## [Tarefa proposta]
Transcreva, sem nenhuma alteração, o trecho da crítica sobre o filme Camaleões que vai de "Cultura por RED" até "de plataformas de streaming.".

## [Documento]
Camaleões: sobre hipocrisia e traição

Camaleões: sobre hipocrisia e traição

Cultura por RED
08/10/2023 05:25 • Atualizado em 09/10/2023 13:38
Camaleões: sobre hipocrisia e traição

De LÉA MARIA AARÃO REIS*

É interessante a trajetória desse filme policial, Camaleões, uma produção recente, de 2023, assinada pelo jovem diretor norte-americano de 38 anos, Grant Singer, que está estreando na trilha dos longas-metragens. Conhecido na sua área de trabalho até então como autor de vídeos clipes vistosos, publicidade para grupos de música pop, Singer não garantiu opinião uniforme entre críticos de filmes em cinemas e com espectadores habituais de plataformas de streaming.

Quarenta por cento da crítica especializada viram o filme sem novidades embora destacando a atuação primorosa do ator Benício del Toro. Mas muitos espectadores saúdam Reptile, o título original, como um suspense especial e para além do embalo de noites insones.

Reptile remete à ideia de traição, hipocrisia, mentiras e fingimento borrifados sobre uma comunidade de alta classe média da Nova Inglaterra onde os ‘bandidos’ seriam agentes de segurança pública, policiais corrompidos por meliantes maiores, os empresários milionários. Até aqui, pouca novidade para o que lemos e ouvimos no front do noticiário diário a respeito de executores e dos mentores, mandantes e financiadores de ações ilegais.

Mas a atmosfera criada com as imagens de Singer e a trilha musical do filme, insinuando, mas não afirmando nada, turbinam a trama do argumento criado por ele e seus co-roteiristas, Benjamin Brewer e pelo próprio ator del Toro. Garantem um filme inteligente, no mínimo curioso e um pouco instigante em um mar de outros filmes medíocres.

## [Dados de origem]
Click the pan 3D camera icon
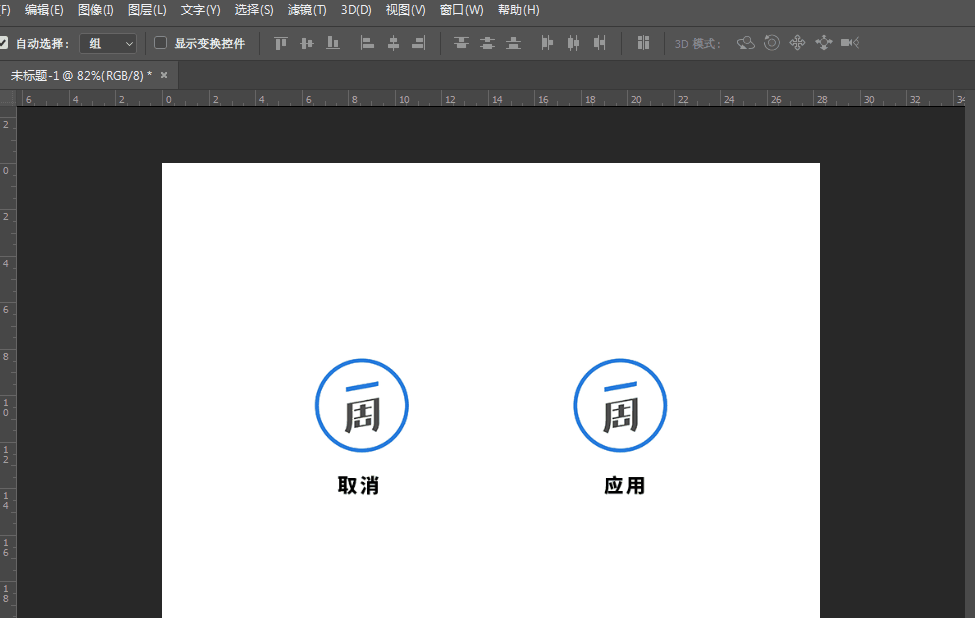The width and height of the screenshot is (975, 618). pos(797,43)
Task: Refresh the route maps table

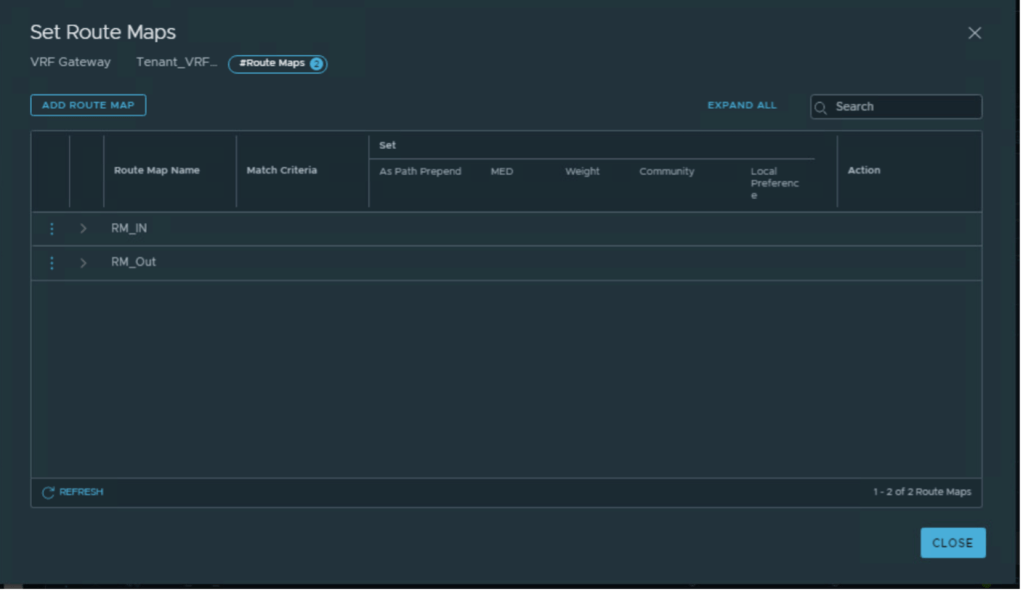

## [Resposta do exercício]
Cultura por RED
08/10/2023 05:25 • Atualizado em 09/10/2023 13:38
Camaleões: sobre hipocrisia e traição

De LÉA MARIA AARÃO REIS*

É interessante a trajetória desse filme policial, Camaleões, uma produção recente, de 2023, assinada pelo jovem diretor norte-americano de 38 anos, Grant Singer, que está estreando na trilha dos longas-metragens. Conhecido na sua área de trabalho até então como autor de vídeos clipes vistosos, publicidade para grupos de música pop, Singer não garantiu opinião uniforme entre críticos de filmes em cinemas e com espectadores habituais de plataformas de streaming.